“Most yoga poses seem too complex!"
Ever felt that most yoga poses appear too difficult to replicate? Stress not, because yoga is for ALL — regardless of which stage of flexibility you're at!
You don’t need to become a pretzel on the first day you roll out your yoga mat. Yoga is a transformative journey; some poses might be accessible after walking a few miles ahead.
It’s also important to remember that our bodies are different. A pose that might help you relax might seem intensive to somebody else. Listening to your body is key, and as we adapt to our body’s needs, we learn to overcome our limitations.
To achieve better stamina and core strength, here are 5 poses to incorporate into your regular practice. Contents: 1. Child's Pose (Balasana) 2. Cat-Cow Pose (Marjaryasana-Bitilasana)
3. Plank Pose (Phalakasana) 4. Downward Dog Pose (Adho Mukha Svanasana) 5. Standing Forward Bend (Uttanasana)
#1 Child's Pose (Balasana)
This relaxing pose resembles a child in a resting position and is often used to calm the body after an intensive routine.
How to do:
1. Kneel on the floor and sit on your heels. Keep your arms placed by your sides.
2. Place your head on the mat, and stretch your hands out in front of you, palms facing downwards.
3. Remain here in child’s pose for about 5 breaths. Benefits of this pose: — Improvement in blood circulation by bending the back
— Removes fatigue by activating the limbs
— Promotes mental relaxation by removing tension in the body
— Improves focus by channeling the mind to focus inwards
#2 Cat-Cow pose (Marjaryasana-Bitilasana)

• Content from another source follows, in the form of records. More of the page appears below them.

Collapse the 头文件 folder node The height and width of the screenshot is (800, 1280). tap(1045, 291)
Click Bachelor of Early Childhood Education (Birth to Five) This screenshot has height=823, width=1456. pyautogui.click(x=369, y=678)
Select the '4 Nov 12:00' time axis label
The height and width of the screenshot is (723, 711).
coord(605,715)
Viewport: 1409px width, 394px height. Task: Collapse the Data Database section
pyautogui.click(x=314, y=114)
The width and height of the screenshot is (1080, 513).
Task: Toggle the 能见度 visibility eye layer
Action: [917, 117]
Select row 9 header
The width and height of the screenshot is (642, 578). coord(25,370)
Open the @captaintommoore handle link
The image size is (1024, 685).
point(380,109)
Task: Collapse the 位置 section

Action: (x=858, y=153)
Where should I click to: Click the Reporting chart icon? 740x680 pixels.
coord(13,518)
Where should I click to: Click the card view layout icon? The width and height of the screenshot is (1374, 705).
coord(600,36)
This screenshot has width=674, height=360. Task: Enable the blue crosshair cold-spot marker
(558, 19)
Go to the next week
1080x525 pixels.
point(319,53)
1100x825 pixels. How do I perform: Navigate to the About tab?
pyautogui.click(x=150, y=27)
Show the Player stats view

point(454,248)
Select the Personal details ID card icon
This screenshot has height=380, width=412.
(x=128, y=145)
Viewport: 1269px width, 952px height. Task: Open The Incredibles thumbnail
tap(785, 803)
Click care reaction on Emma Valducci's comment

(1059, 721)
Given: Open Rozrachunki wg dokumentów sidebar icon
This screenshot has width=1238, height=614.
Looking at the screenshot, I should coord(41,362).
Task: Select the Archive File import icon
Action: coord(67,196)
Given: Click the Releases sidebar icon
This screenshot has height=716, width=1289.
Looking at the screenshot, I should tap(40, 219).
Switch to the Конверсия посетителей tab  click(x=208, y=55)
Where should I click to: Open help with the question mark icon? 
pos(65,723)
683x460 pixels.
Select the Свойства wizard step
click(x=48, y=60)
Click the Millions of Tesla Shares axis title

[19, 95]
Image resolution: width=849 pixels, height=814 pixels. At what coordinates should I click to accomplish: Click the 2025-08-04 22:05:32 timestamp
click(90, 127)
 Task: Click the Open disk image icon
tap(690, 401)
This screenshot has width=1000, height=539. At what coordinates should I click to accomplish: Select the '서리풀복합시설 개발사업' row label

This energizing pose comprises 2 stretches, 1 resembling the stretch of a cat and the other of a cow.
How to do:
1. Start in the tabletop position. Place your hands at shoulder’s
distance apart, keeping your knees below your hips, and your
shoulders above your wrists.
2. Press firmly on your palms.
3. Inhale, arch your back and drop your belly. Lift your head upwards.
(Cow pose)
4. Exhale, round your back and bring your chin to your chest. Turn your
head downwards. (Cat pose)
5. Sync your breath with your movement and repeat a few times.
Benefits of this pose:
— Improves spine flexibility and mobility
— Relieves back tension and promotes proper spinal alignment
— Stimulates abdominal glands and improves digestion
— Provides a sense of grounding by placing all fours on the floor
— Improves posture by stretching the back
#3 Plank pose (Phalakasana)
This prominent pose features in most Sun Salutation routines, and effectively works out both the body and mind.
How to do:
1. Begin in the tabletop position, with your wrists directly under your shoulders.
2. Spread your fingers on the mat and draw in your belly.
3. Tuck your toes and lift your thighs and knees off the ground.
4. Keep pushing away from the floor, with your gaze between your hands and your back neutral.
5. Ensure that your hips don’t sink too low. Benefits of this pose: — Strengthens the arms, wrists, shoulders and core
— Stimulates the digestive organs by stretching the abdomen
— Stabilizes the hips and engages the hamstrings
— Improves finer aspects of yoga such as balance and gaze (drishti)
#4 Downward Dog pose (Adho Mukha Svanasana)
Symbolic of a dog's morning stretch after waking up, this classic pose features in several popular routines.
How to do:
1. From the tabletop position, place the palms on the floor.
2. As you inhale, lift your body and place the feet on the floor, extending the hips upwards and chest inwards. If your hamstrings are tight, you can keep the heels lifted or bend your knees.
3. Place your weight on your palms, shoulders, and arms. The head is to be pushed downwards while the hips are raised upwards.
4. Remain in the pose for 5 breaths.
Benefits of this pose:
— Relieves stress by improving mental awareness
— Improves posture by elongating the spine and releasing the lower back
— Enhances blood flow throughout the body as it involves lowering the head
— Strengthens the pelvic and abdominal muscles
— Counters the effects of jet lag by energizing the body
#5 Standing Forward Bend (Uttanasana)
Bending forward helps us achieve a sense of grounding, and improves blood flow to the brain in the form of a mild inversion.
How to do:
1. Begin in mountain pose with your arms by your side, and feet 2-3 inches apart.
2. Bend your back forward, and reach towards the ground with your arms
3. You can bend your knees slightly if your arms don’t touch the ground. 4. Keep your hips above your heels and lengthen the spine.
Benefits of this pose:
— Can be used as a warmup exercise
— Relieves the mind of stress and anxiety
— Stretches the neck and hamstrings
— Improves flexibility in the arms and legs
Conclusion
The most important step in your journey is to get started. It’s not about how many poses you practice in a day, but rather about the quality and consistency of your practice. Get your mats rolling and experience the joy!